Camille Case – La Peau Lisse des Frontières


Camille Case est initialement le nom donné à mon héroïne,dans un petit essai romanesque qui dort désormais au fond du secret d’un tiroir.
Celui qui avait inspiré ce long texte repose lui aussi désormais, en paix.
Cette histoire racontait les attentats du 11 septembre vus par une Camille,
troublée par un « détonnant » jeu de mot avec son nom et bouleversée aussi par l’amour et sa rencontre avec son rayonnant (en plein traitement de chimiothépie…) co-locataire,étudiant comme elle.

Cette tentative de roman parlait de terrorisme et de cancer,comme si l’un et l’autre pouvaient relever d’un même principe – et se soigner.
j’ai recherché et travaillé de longs mois durant à l’écriture de ce texte trop autobiographique,trop laborieux, trop solitaire.Il n’a pas su retenir l’attention des éditeurs,mais m’aura au moins libérée de l’ immense chagrin d’avoir perdu l’homme que j’aimais.
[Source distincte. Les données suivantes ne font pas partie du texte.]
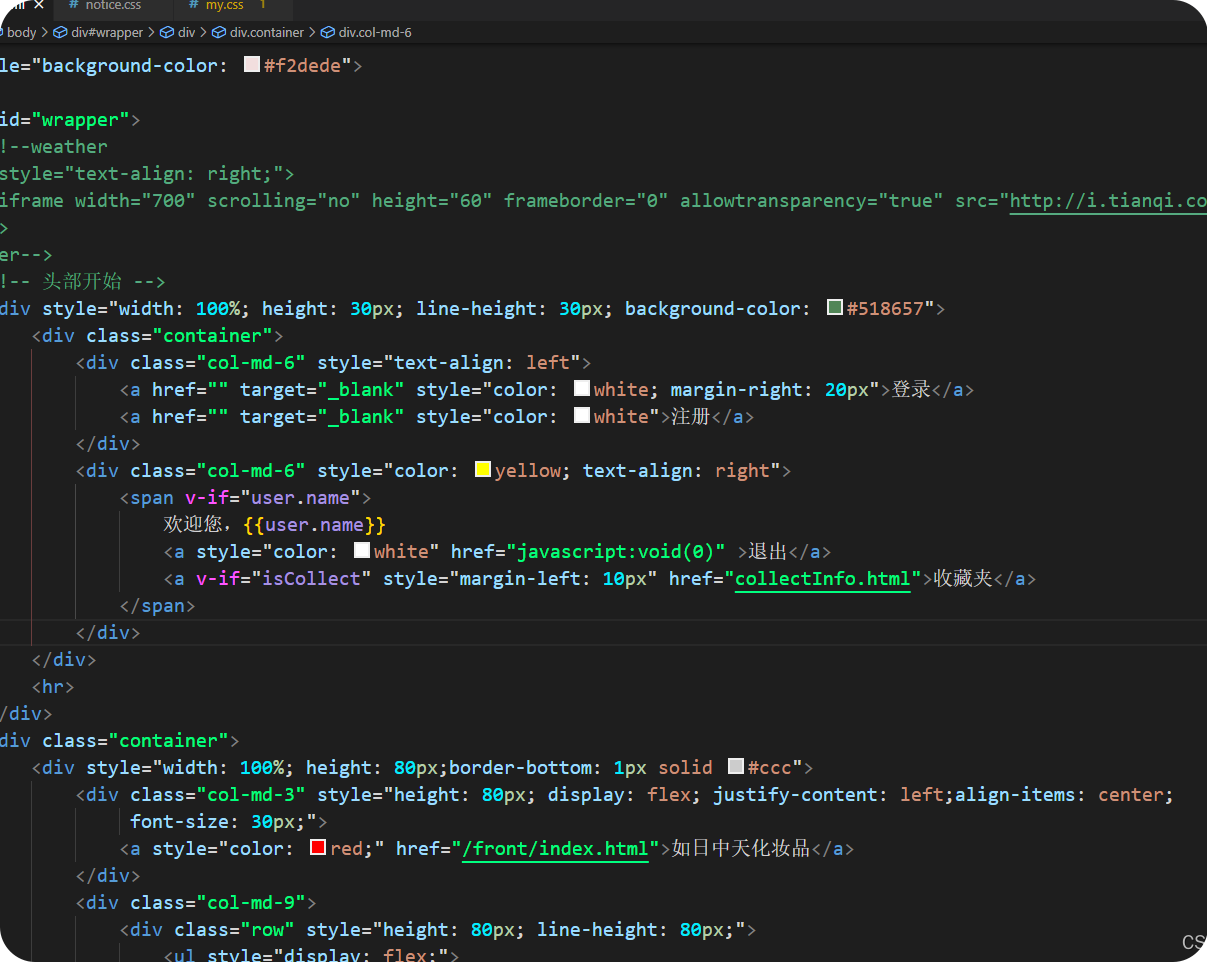This screenshot has width=1207, height=962.
Task: Switch to the notice.css tab
Action: pos(112,6)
Camille Case, est devenu mon « blase » lorsque j’ai découvert le slam.
Je me suis mise à aimer ces rencontres, cette manière de communer dans les bars, cette poésie singulière, la fulgurance des textes courts,la petite musique de chacun,cette forme de partage qui est le vif de nos actualités.

Ecrire sous cette forme vivante est devenu pour moi une grande évidence, un engagement,à la fois poétique et politique parce qu’à mes yeux,de telles scènes sont des espaces de démocratie authentique.J’aime y retrouver des gens qui vivent eux aussi la plume à la main.
Le slam est un mouvement d’hommes et de femmes ailés.

Les poèmes que contient ce recueil ont été dits (pour la plupart) à l’occasion des scènes ouvertes
et des tournois qu’organisent les slameurs de partout pour se rencontrer.
Le plaisir de se retrouver est vibrant. On repart avec des porte-clés tour Eiffel,
des micros en bois, ou une cruche de vide grenier qui circule entre les favoris du jury du moment.

Pour faire ce recueil, j’ai choisi et rassembler vingt-un poèmes que je connais sur le bout du coeur
Les partager dans l’intimité des pages d’un bouquin, me semble encore autre chose. Mais peut-être s’entendent-ils aussi, autrement que déclamés.